Égalité professionnelle : un nouveau décret pour un petit pas en avant

par La rédaction

Les entreprises devront négocier sur un peu plus de domaines liés à l’égalité professionnelle. Un accord sur la rémunération devient obligatoire.


Le décret renforçant les obligations des entreprises en matière d’égalité professionnelle entre les hommes et les femmes a été publié mercredi 19 décembre au Journal officiel.

Le précédent décret daté du 7 juillet 2011, qui venait accompagner la loi sur les retraites de 2010, était perçu comme trop peu contraignant.
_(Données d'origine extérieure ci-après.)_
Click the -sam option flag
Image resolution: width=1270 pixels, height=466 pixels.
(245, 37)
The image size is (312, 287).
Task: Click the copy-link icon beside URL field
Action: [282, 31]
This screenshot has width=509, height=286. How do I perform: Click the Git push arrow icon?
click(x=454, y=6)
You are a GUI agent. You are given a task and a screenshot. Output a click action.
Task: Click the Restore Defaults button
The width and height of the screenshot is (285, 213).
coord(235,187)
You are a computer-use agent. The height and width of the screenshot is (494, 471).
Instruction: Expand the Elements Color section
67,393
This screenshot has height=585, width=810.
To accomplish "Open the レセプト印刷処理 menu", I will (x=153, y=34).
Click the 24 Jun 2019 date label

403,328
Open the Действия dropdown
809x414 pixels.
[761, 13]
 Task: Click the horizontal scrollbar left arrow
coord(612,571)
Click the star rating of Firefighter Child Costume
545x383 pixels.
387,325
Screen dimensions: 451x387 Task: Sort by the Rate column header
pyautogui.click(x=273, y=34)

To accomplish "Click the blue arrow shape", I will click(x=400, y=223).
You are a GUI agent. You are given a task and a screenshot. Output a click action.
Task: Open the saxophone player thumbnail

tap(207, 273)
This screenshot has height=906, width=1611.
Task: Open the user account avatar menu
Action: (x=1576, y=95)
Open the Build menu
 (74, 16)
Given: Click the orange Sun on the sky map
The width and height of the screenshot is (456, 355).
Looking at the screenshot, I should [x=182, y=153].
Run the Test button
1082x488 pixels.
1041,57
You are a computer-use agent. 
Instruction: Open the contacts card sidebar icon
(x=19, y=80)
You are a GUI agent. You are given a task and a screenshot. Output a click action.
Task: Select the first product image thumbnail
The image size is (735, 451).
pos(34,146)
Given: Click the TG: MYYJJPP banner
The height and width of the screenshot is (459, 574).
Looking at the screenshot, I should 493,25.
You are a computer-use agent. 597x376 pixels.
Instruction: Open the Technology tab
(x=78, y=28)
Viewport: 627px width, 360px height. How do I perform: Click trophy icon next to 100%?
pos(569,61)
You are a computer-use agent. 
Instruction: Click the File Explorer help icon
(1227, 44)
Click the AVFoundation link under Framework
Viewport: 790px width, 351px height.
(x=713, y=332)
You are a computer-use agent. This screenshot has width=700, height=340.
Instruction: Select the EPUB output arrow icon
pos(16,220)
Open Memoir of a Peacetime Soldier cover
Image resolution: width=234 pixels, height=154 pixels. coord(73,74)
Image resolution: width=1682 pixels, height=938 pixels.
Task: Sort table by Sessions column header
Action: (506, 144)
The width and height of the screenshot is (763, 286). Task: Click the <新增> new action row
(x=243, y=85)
Les employeurs d’entreprises de plus de 50 salariés peuvent théoriquement être sanctionnés jusqu’à 1 % de leur masse salariale s’ils n’ont pas signé d’accord (ou, à défaut, élaboré de plan d’action) sur l’égalité professionnelle. Et l’accord ne devait porter, selon la taille des entreprises concernées, que sur deux ou trois domaines d’action (parmi cet ensemble de thèmes : l’embauche, la formation, la promotion professionnelle, la qualification, la classification, les conditions de travail, la rémunération effective et l’articulation entre l’activité professionnelle et l’exercice de la responsabilité familiale ).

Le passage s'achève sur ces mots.